Farewell to GTX NVIDIA GTX 16 series is officially discontinued, and the 19 year legend will finally

Mondo Digital Updated on 2024-03-06

According to the latest reports, NVIDIA has discontinued the last batch of GeForce graphics cards equipped with the GTX brand, which means that the GTX era has officially come to an end after 19 years. As NVIDIA's entry-level product, the GTX 16 series graphics cards have always been loved by gamers. Initially, NVIDIA planned to use the GTX 16 series as the lower end of the 2018 lineup, while the top half was driven by the high-end RTX 20 series. Both series are based on a "Turing" graphics architecture, but the GTX 16 series lacks some features like ray tracing and tensor cores compared to the RTX 20 series. The idea was that ray tracing would be very slow at the performance level of the GTX 16 series, so NVIDIA decided to keep Turing's CUDA cores to drive pure rasterized 3D graphics games, allowing gamers to enjoy Turing's higher IPC and 12nm process efficiency improvements compared to the 16nm Pascal while getting great gaming performance.

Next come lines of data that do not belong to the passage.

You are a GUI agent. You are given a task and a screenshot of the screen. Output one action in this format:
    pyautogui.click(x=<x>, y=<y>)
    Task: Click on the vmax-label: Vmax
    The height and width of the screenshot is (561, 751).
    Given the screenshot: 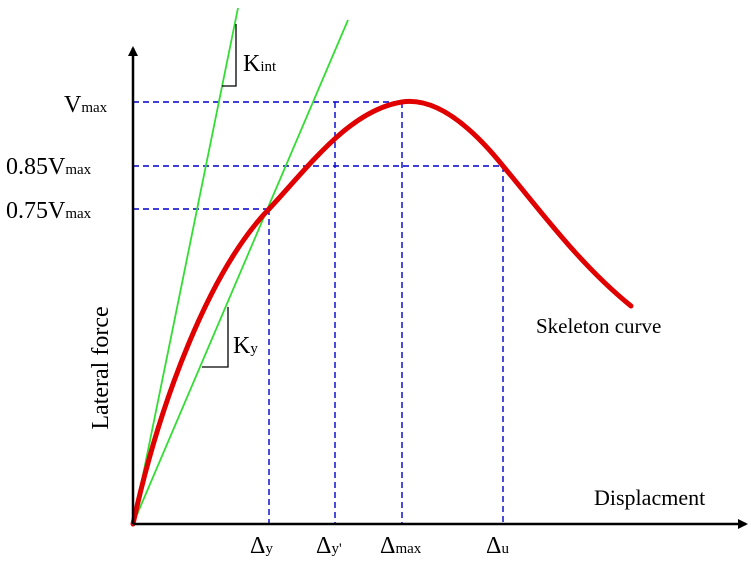 What is the action you would take?
    pyautogui.click(x=86, y=105)
    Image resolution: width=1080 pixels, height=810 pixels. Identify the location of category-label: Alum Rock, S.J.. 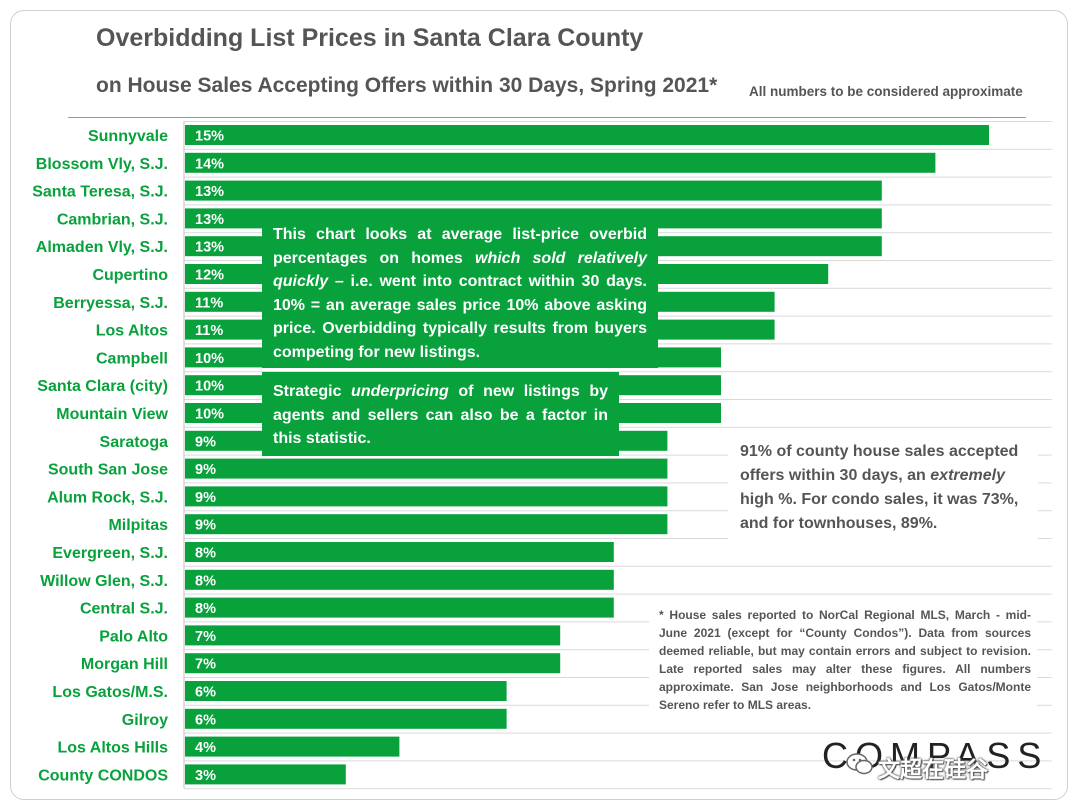
(108, 498).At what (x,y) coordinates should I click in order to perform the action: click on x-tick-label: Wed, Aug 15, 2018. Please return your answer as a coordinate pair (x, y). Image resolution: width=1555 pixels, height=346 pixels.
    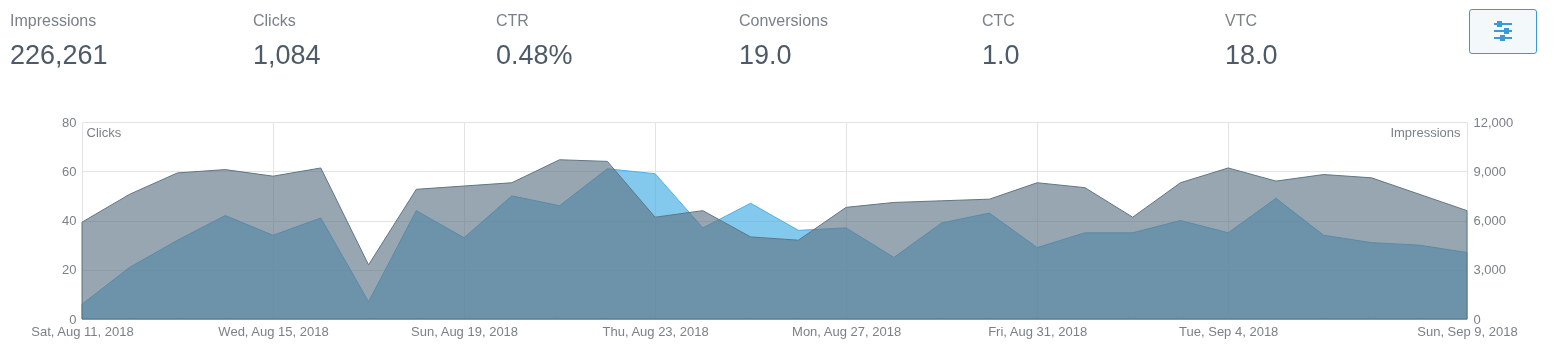
    Looking at the image, I should click on (274, 331).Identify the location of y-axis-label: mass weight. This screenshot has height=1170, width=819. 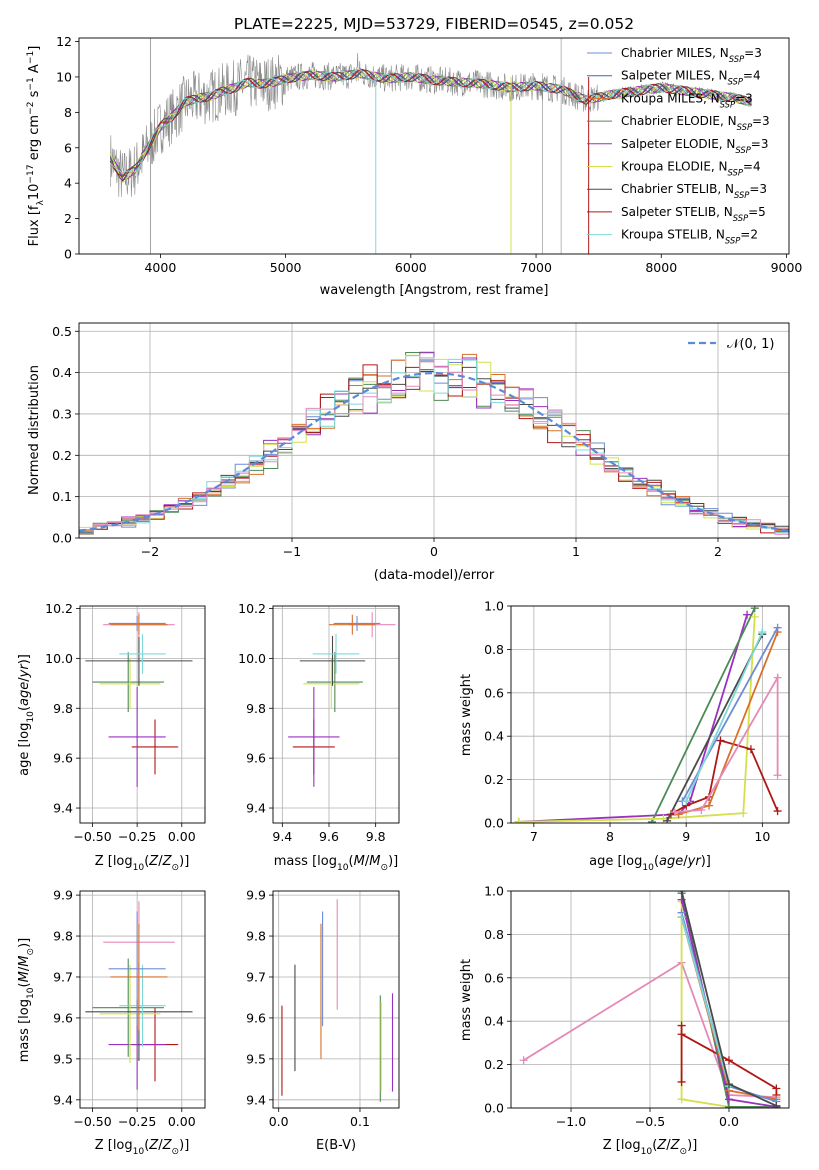
(466, 715).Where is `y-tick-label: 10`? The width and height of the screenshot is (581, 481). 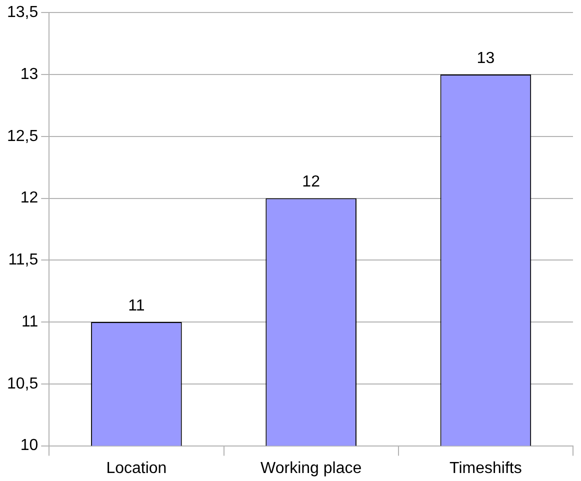
y-tick-label: 10 is located at coordinates (29, 446). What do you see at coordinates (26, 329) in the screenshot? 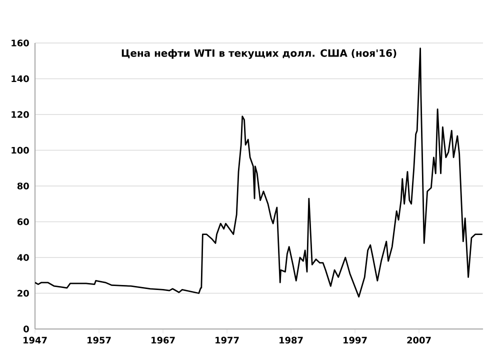
I see `y-tick-label: 0` at bounding box center [26, 329]. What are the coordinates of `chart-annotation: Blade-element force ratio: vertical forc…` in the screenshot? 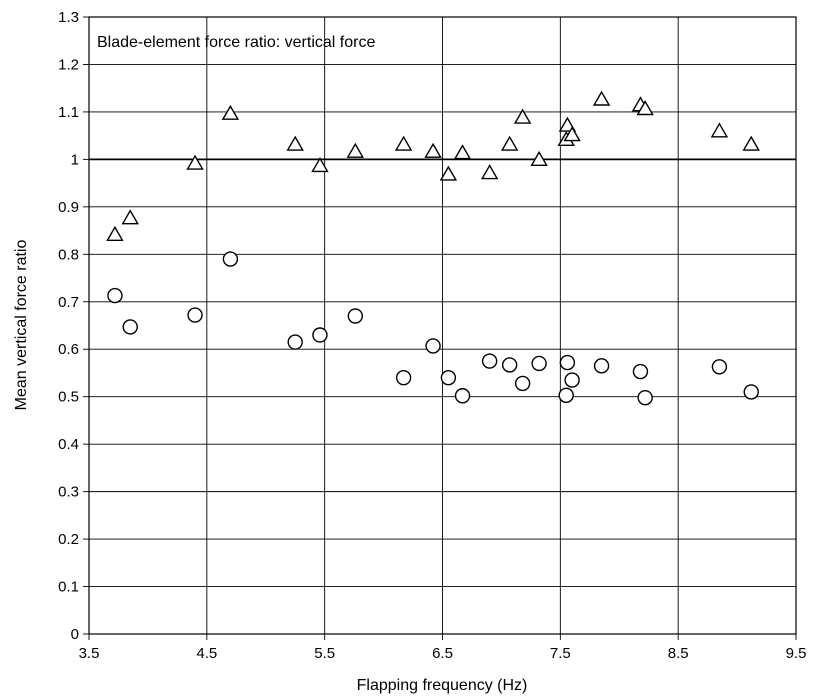 It's located at (236, 42).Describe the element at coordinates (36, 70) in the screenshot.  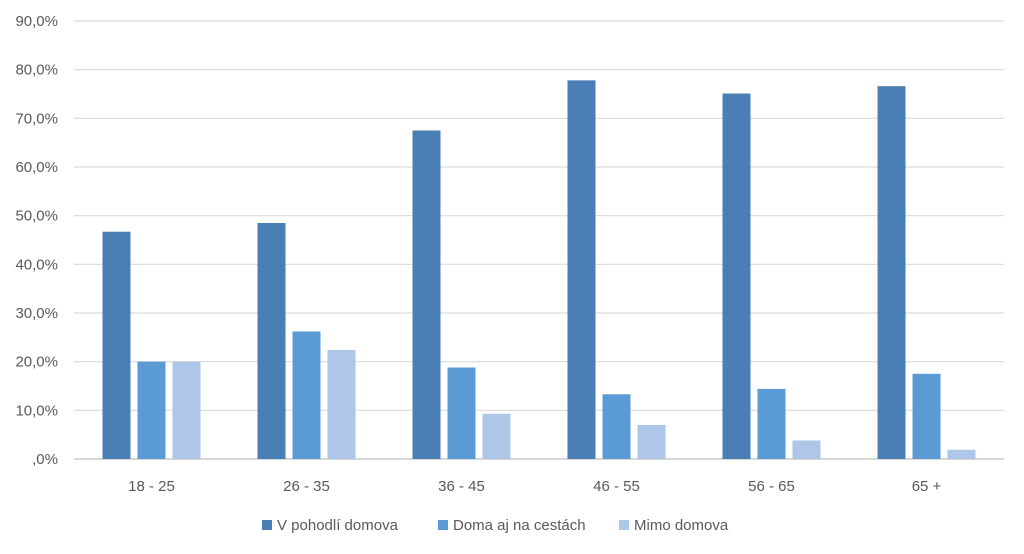
I see `y-tick-label: 80,0%` at that location.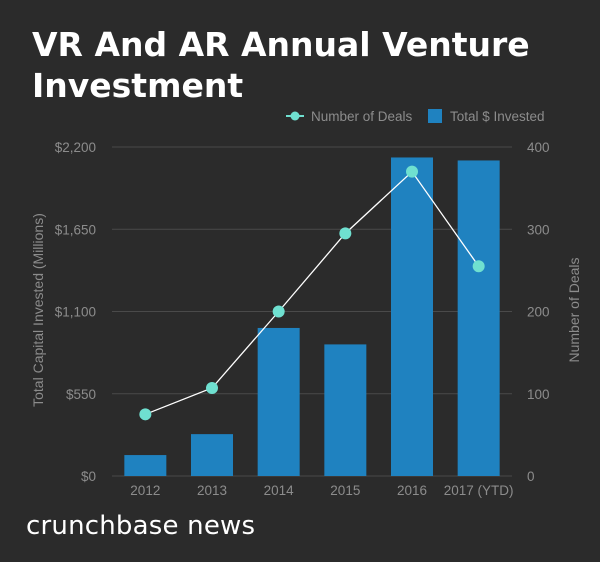 The width and height of the screenshot is (600, 562). I want to click on y-tick-label-left: $550, so click(81, 394).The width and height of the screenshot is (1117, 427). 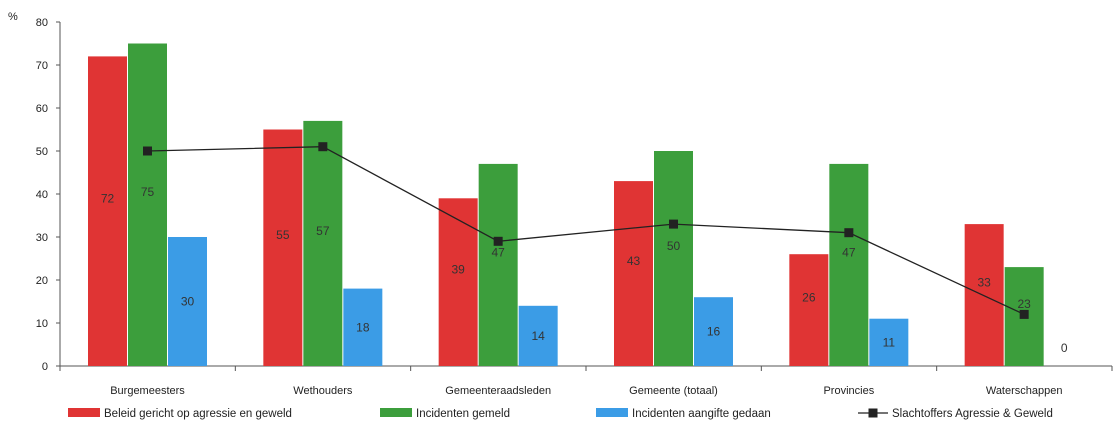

However, according to Reliable *** Nvidia allocated the last batch of "Turing" architecture GPUs to its AIB vendors for GTX 16 series graphics cards. This means that once these graphics cards run out, gamers looking for value for money will have to look for other options, such as switching to AMD or Intel products. According to the NVIDIA GPU roadmap, the GeForce GTX 16 series will be completely discontinued in the first quarter of 2024. While AIB vendors will continue to assemble and sell GTX 16-series graphics cards until they run out of inventory, according to the leaks, these graphics cards are also expected to disappear from shelves in the next 1-3 months. So, for those who are still considering buying a GTX 16-series graphics card, time is running out.

Currently, the only remaining GeForce GTX 16 series products are the lower-performance GTX 1630 and GTX 1650, while the GTX 1660 series has long been discontinued, including all Super variants. While NVIDIA will continue to provide the latest drivers for these graphics cards and will likely continue to support them for years to come, their performance will be relatively low for quite some time. And once the last GTX 1630 and GTX 1650 graphics cards are sold out, the lowest-cost option for NVIDIA graphics cards will change to the recently launched RTX 3050 6GB. This also means that we're likely to see some low-end GeForce RTX graphics cards, and maybe even the RTX 4050 in the PC desktop world.

The GTX brand first appeared on NVIDIA's GeForce 7800 GTX, initially as a suffix, but became part of the product name in 2008 with the GeForce GTX 280. It became a staple of NVIDIA until the RTX 20 series debuted a decade later, only to re-emerge in 2019 with the budget-oriented GTX 16 series, which lacked additional RTX features like ray tracing and tensor cores. While the GTX 16 series and RTX 20 series use the same Turing architecture, the GTX 16 series has been cut back in silicon, with the largest chip measuring only 284 square millimeters, while the smallest RTX chip is 445 square millimeters. The fastest GTX 1660 Ti has only 24 SM (stream processor), while the slowest RTX 2060 has 30 SM. This also doomed the fate of the GTX brand.

With the introduction of Ampere architecture and RTX 30 series graphics cards, NVIDIA is no longer offering budget-oriented GTX 16 series graphics cards. The cheapest model is the RTX 3050 8GB, which was only recently replaced by the RTX 3050 6GB, and this was only introduced after the release of all RTX 40-series graphics cards. Considering NVIDIA's focus on ray tracing and artificial intelligence, we don't think they will be launching any new GTX graphics cards. If the rumors about the discontinued Turing TU117 chip are true, it will truly mark the end of an era.